2.7. Novelty and Outlier Detection

Many applications require being able to decide whether a new observation belongs to the same distribution as existing observations (it is an inlier), or should be considered as different (it is an outlier). Often, this ability is used to clean real data sets. Two important distinctions must be made:

outlier detection:

The training data contains outliers which are defined as observations that are far from the others. Outlier detection estimators thus try to fit the regions where the training data is the most concentrated, ignoring the deviant observations.

novelty detection:

The training data is not polluted by outliers and we are interested in detecting whether a new observation is an outlier. In this context an outlier is also called a novelty.

Outlier detection and novelty detection are both used for anomaly detection, where one is interested in detecting abnormal or unusual observations. Outlier detection is then also known as unsupervised anomaly detection and novelty detection as semi-supervised anomaly detection. In the context of outlier detection, the outliers/anomalies cannot form a dense cluster as available estimators assume that the outliers/anomalies are located in low density regions. On the contrary, in the context of novelty detection, novelties/anomalies can form a dense cluster as long as they are in a low density region of the training data, considered as normal in this context.

The scikit-learn project provides a set of machine learning tools that can be used both for novelty or outlier detection. This strategy is implemented with objects learning in an unsupervised way from the data:

estimator.fit(X_train)

new observations can then be sorted as inliers or outliers with a predict method:

estimator.predict(X_test)

Inliers are labeled 1, while outliers are labeled -1. The predict method makes use of a threshold on the raw scoring function computed by the estimator. This scoring function is accessible through the score_samples method, while the threshold can be controlled by the contamination parameter.

The decision_function method is also defined from the scoring function, in such a way that negative values are outliers and non-negative ones are inliers:

estimator.decision_function(X_test)

» Recorded information
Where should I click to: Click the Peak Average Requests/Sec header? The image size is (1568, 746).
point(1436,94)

--

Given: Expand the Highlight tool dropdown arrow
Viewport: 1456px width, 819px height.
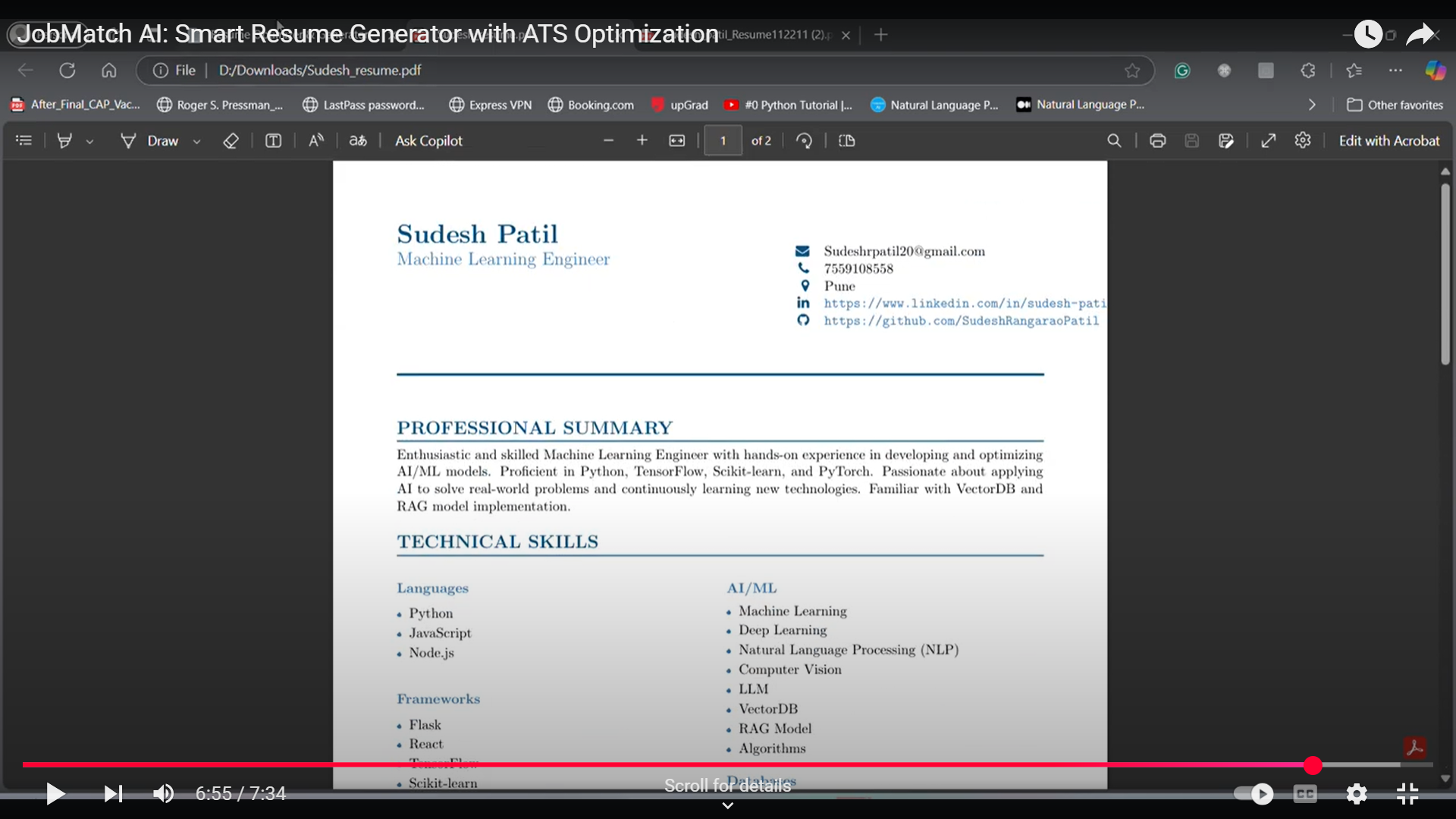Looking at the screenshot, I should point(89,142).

» Required tasks
1/ In the novelty and outlier detection text, which parameter controls the threshold used by the predict method?
2/ Transcribe the rows exactly, starting at the line that contains "Given: Expand the" and ending at the line that contains "Looking at the", and leave the pictures out.
The text and the rows have no connection to each other.

» Exercise answers
1/ The contamination parameter controls the threshold.

2/
Given: Expand the Highlight tool dropdown arrow
Viewport: 1456px width, 819px height.
Looking at the screenshot, I should point(89,142).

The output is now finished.